Analysts say Goldman’s P.R. woes are compounded by a reality bigger than any one institution: it is a leading investment bank at a time when investment banks are as beloved as bedbugs, airlines and Congress.

(Page 7 of 7)
“It’s a problem of making obscene amounts of money in ways that no one understands in the middle of an economic meltdown,” suggests Mr. Dezenhall. “I don’t think there is a way to make people love a bank that earns money in the middle of a recession.”

....read the continuation of page 6 as well as the full article...click here 


 Good PR - Bad PR, Who Cares?
Yes, they muffed their PR and honesty is usually the best policy but if honesty and as a result integrity were important in the course of doing business today, none of these things would have happened to begin with.

Let's face it, when it comes to profit in our mighty mega corporations today, safety, be it physical or financial, has no importance.  Our food supply is tainted as evidenced by the recent recall of billions of eggs that contaminated.  Our financial products are contaminated and laced with fraud and our vehicles seem to have faults that can kill us.  The actions by BP, as reported by some, foregoing safety for production (profit) created an ecological disaster that many of us will not live long enough to see its true consequences on our Gulf and environment.  For those of us that will be around, what will it really be like and what dangers will we encounter as a result?

As to the actions of Goldman Sachs and the ensuing worldwide financial crisis, we have not seen the end or the ultimate consequences of that yet either.  With much of the wealth of the world's population stripped out, hunger and homelessness and lack of affordable medical treatment increasing (I am speaking especially of here at home in the U.S.), what will the real issues and consequences be?  Will Goldman have contributed to the destruction of our way of life here as we have known it.  Have they destroyed that old motto and American Dream - a roof over everyone's head, a car in the driveway and two chickens in every pot (that was the goal back in the 50's).

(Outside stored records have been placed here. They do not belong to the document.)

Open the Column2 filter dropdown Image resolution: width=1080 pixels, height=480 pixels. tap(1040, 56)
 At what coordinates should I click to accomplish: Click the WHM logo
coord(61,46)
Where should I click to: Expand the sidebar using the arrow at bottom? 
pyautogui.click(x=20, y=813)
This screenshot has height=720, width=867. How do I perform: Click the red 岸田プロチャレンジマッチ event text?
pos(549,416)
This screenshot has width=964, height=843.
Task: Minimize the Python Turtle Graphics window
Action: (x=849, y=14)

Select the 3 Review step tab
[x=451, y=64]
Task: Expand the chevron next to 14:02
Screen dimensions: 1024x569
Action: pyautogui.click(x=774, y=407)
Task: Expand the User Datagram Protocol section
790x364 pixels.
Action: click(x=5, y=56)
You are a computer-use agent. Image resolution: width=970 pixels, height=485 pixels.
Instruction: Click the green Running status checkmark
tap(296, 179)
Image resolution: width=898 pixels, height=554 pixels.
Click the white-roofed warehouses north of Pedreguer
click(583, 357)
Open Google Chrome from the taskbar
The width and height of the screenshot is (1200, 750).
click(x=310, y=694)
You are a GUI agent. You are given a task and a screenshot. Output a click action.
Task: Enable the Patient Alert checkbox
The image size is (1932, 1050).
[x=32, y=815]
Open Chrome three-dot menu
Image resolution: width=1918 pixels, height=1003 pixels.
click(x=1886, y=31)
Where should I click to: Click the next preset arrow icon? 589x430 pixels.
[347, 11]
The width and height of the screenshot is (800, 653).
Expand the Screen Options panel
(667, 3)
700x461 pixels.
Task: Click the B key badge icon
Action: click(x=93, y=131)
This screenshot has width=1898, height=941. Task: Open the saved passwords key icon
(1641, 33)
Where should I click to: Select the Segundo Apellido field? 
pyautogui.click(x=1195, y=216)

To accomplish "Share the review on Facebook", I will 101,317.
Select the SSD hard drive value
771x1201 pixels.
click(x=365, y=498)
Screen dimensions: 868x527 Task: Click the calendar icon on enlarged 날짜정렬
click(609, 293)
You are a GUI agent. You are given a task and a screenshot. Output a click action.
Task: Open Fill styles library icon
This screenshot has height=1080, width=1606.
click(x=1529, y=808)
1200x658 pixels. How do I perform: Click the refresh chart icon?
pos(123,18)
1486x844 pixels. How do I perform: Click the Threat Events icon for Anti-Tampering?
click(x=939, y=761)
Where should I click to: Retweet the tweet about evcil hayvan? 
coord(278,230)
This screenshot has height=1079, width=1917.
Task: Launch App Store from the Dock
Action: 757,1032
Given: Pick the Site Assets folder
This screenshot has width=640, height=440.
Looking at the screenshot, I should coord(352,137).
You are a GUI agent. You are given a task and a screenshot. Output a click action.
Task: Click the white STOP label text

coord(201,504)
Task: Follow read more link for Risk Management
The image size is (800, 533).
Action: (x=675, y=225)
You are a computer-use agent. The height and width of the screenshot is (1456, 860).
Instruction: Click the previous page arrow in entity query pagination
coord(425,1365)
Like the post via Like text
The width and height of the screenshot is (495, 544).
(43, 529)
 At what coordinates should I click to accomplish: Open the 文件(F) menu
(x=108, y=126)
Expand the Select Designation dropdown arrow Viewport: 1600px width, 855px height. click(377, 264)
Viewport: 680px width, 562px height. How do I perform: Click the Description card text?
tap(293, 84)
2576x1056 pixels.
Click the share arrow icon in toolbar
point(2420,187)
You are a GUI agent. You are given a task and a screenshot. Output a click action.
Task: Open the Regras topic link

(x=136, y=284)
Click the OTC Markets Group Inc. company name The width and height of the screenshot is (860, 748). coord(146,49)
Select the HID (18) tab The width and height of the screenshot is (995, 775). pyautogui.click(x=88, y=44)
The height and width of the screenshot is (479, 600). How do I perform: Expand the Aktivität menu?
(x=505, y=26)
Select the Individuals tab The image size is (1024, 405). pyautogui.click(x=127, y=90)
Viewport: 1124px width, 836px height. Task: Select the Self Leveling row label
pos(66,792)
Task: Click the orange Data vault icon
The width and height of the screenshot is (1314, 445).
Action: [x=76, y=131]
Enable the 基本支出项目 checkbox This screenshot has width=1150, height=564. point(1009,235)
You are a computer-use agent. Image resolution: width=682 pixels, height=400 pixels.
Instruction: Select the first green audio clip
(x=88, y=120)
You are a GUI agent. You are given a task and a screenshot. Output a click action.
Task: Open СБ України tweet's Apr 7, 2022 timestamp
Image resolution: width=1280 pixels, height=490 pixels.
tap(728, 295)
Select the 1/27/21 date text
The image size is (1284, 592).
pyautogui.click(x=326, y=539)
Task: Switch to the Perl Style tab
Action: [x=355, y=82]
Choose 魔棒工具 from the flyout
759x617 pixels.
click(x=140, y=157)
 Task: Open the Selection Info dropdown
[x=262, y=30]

The truth is, as I see it, is that the actions of Goldman Sachs along with their bankster buddies aided by the politicians we elected to protect us, will change the way of life of our millions of baby boomers  whose retirement incomes were stolen.  It will change the life of our children who will never have the same opportunities we once had.  In fact, instead of our children having a better lifestyle then we, they will for certain not even get close to what we had that they were raised in.  I have 4 children, all with college educations struggling at a time equivalent in my life I was enjoying the benefits of my hard work and dedication.

Goldman Sachs, as the NYT's article points out mishandled their PR and did not perform adequate crisis management, I say even if they had, the results you and I and our children are living with each day would not have been different.  Retirement funds would still be gone, homes in the millions would still be foreclosed on, food stamp participants still would increase to levels never before seen and those unemployed and underemployed would still be the same.

The problem with PR is that the U.S., its regulators and lawmakers spun the PR to the benefit of the guiltyl instead of publicizing the truth.  We need to talk more about how our Government handles or shall I say mishandles "Crisis Management" as well.